Nechama Rivlin, the 73-year-old wife of Israel’s 10th President Reuven Rivlin, has undergone a lung transplant following a serious decline in her condition due to chronic pulmonary fibrosis. She received the lung from a 19-year-old young man, Yair Yehezkel Halbali, who drowned in Eilat.
Her condition is said to be stable at the Rabin Medical Center-Beilinson Campus in Petah Tikva near Tel Aviv. Her husband and children are with her. After the operation, she was put under anesthesia and ventilated until she becomes stronger and is able to breathe on her own.
Lung transplantation is a life-saving transplant that allows patients with end-stage lung disease to return to normal life without dependence on external oxygen supply. The complex operation took several hours and was performed by Prof. Dan Aravot, director of the cardiothoracic surgery department who was assisted by her personal physician, Prof. Mordechai Kremer, director of the hospital’s lung institute.
She had been waiting for some time for a lung; in recent months, her condition seriously declined. Since moving to Beit Hanassi (the President’s House) in June 2014, Nechama has been seen almost always wearing oxygen tubes connected to her nose from a portable oxygen-producing tank.
Pulmonary fibrosis occurs when lung tissue becomes damaged and scarred, making it progressively difficult to breathe and causing chronic shortness of breath. Rivlin has said it was a genetic condition, but added that her years of smoking in the past only made it worse.
The scarring can be caused by numerous factors, but in most cases, doctors can’t pinpoint what’s causing the problem. The lung damage can’t be fixed, but medications and therapies can sometimes help ease symptoms and improve quality of life.
After the operation, President Rivlin thanked “the dedicated medical staff at the Rabin Medical Center for their professional and warm treatment all along the way.”

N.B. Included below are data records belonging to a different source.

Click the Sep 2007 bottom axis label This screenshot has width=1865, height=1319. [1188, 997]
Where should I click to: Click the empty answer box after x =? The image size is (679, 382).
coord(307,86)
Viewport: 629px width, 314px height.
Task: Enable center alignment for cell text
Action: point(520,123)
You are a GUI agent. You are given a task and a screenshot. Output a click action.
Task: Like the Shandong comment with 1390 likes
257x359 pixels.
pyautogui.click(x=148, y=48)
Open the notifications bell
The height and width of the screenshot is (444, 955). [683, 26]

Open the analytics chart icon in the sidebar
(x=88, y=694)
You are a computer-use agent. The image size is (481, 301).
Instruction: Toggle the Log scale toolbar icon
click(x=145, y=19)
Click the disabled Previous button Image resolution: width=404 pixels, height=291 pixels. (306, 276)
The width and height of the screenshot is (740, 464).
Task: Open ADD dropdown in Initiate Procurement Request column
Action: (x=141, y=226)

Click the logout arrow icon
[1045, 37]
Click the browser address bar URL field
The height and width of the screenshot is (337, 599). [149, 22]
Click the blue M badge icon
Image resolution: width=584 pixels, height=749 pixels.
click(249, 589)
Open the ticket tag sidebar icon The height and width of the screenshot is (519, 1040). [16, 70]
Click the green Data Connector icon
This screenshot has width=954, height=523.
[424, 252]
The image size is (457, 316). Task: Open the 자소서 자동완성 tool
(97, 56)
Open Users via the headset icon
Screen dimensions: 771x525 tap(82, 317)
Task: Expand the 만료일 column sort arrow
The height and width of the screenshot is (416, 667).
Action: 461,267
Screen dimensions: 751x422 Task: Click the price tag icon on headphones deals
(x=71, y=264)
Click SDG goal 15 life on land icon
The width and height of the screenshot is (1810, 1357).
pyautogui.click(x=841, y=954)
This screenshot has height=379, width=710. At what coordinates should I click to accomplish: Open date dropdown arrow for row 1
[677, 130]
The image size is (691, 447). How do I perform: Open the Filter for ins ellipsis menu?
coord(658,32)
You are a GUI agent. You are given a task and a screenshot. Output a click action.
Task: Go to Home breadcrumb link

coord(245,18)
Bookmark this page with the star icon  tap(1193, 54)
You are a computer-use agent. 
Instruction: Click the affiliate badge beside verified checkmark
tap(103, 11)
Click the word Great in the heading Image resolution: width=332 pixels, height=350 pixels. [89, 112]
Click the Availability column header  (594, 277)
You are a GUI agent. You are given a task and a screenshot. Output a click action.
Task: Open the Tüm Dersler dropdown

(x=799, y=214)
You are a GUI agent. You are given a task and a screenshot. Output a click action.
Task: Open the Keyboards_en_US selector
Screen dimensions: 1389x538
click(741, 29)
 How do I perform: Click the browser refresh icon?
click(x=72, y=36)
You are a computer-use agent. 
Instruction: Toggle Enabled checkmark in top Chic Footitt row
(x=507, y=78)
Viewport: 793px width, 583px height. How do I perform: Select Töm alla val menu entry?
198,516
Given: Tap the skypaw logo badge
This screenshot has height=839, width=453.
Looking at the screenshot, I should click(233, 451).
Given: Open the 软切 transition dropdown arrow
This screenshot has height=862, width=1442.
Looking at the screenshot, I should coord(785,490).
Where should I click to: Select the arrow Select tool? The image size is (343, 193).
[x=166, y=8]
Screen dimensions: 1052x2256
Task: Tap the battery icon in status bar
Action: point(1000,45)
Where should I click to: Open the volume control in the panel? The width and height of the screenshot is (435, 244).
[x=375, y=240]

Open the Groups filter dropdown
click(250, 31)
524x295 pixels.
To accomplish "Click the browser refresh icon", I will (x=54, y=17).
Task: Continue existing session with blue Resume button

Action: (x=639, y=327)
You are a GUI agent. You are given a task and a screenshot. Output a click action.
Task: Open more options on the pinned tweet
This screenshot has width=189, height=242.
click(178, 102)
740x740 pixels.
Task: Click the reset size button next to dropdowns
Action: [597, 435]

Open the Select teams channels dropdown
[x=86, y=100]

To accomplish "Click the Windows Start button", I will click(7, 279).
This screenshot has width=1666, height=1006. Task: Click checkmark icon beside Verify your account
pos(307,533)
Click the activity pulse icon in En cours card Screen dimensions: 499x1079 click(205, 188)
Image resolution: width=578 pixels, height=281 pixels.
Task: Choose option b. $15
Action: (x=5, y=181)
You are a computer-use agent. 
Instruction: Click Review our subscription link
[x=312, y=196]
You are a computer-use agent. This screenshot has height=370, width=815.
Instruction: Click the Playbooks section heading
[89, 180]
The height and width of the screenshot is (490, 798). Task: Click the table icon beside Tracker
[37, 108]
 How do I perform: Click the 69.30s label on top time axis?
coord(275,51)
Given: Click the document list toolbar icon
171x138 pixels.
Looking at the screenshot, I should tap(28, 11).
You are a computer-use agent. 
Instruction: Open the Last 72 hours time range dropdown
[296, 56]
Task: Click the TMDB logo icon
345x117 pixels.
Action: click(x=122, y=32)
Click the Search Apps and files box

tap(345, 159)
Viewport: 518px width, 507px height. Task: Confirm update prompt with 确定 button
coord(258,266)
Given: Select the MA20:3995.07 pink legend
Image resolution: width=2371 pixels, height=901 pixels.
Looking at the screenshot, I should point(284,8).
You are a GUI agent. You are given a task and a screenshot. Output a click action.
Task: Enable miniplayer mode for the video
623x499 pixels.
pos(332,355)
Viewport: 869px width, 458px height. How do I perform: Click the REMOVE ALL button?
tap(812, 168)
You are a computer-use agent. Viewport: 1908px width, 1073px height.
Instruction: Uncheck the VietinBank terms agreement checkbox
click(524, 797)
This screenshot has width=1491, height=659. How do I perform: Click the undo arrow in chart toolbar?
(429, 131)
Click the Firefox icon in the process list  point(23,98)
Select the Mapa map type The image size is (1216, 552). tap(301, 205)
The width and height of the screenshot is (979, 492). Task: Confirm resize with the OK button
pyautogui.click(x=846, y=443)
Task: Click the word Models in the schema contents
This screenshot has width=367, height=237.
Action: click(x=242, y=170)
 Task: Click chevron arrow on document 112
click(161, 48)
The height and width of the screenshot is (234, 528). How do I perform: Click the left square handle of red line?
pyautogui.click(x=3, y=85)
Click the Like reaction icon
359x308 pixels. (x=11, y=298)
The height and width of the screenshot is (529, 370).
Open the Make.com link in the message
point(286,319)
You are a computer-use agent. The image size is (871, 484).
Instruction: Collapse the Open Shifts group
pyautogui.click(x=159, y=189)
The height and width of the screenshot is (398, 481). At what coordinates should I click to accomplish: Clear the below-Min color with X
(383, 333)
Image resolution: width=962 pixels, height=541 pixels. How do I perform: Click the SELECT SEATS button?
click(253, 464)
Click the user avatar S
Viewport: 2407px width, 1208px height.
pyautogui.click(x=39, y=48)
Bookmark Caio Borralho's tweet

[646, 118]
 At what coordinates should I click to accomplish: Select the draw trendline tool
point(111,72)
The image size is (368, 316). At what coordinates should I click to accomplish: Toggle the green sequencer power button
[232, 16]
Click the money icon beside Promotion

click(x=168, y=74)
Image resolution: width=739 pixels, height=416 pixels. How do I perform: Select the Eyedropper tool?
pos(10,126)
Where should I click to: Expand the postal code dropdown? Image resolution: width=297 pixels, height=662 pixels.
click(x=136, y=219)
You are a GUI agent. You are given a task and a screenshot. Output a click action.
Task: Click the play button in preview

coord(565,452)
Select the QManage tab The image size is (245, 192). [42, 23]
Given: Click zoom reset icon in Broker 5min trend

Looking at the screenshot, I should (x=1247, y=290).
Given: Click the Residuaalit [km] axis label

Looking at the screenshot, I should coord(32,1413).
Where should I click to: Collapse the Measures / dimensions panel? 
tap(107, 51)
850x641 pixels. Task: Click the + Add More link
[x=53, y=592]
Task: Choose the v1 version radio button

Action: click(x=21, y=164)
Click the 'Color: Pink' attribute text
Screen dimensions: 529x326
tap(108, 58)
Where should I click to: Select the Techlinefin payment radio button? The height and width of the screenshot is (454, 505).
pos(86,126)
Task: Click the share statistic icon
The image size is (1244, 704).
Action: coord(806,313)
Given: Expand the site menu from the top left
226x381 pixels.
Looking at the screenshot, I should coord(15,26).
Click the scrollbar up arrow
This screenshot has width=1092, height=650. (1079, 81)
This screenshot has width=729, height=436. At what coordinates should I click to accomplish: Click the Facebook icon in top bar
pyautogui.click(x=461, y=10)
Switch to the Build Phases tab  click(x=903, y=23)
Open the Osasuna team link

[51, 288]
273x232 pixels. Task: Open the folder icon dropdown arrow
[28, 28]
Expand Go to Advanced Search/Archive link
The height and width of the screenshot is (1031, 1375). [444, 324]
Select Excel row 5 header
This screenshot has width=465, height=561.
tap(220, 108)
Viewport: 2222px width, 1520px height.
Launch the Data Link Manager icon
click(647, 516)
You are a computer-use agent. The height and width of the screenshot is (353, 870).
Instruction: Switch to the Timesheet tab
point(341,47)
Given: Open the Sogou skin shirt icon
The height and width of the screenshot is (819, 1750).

Kramer said that after discharge from the hospital, lung-transplant recipients must regularly take drugs to prevent rejection by the body of the organ. Otherwise, they can usually return to a normal routine. After the recovery period, almost all patients return to full functioning, with good endurance and can return to work and full exercise.
Twenty years ago, life expectancy after such surgery was about five years on average, but today, it has lengthened by 10 to 15 more years in patients who take care of medication, regular follow-up and physical activity.
Aravot added that lung transplants involve a single lung, two lungs or a heart and a lung, depending on the disease that required the transplant. The Rabin Medical Center is the only hospital in Israel to perform lung transplants and has so far performed over 700 of them. Its success rate is 80% to 90%.
The implant itself is a complex operation performed after fully opening the chest, said Aravot. First, the blood vessels that connect the diseased lung/s to the heart and airways are cut off so as to remove the diseased organ/s from the patient’s body. Next, the lung is transplanted from the donor into the patient’s chest by connecting the bronchial arteries, arteries and veins of the donor’s lung to those of the patient. Surgery can take between four and 12 hours.
Rivlin was born on Moshav Herut that her parents helped to establish. Her mother, who had immigrated from the Ukraine, was widowed when Rivlin was a a child. She graduated from the Hebrew University in botany and zoology, where she worked as a researcher and later studied art history. She met and married Reuven Rivlin. They have three children – Rivka, Anat, and Ran – and several grandchildren. She is known to the public as being a very modest person, waiting on lines like anyone else and dressing simply.
As Israel’s First Lady she has paid much attention to environmental issues and created a community garden and a recycling system at Beit Hanassi. She has accompanied her husband on his presidential travels around the world despite her illness.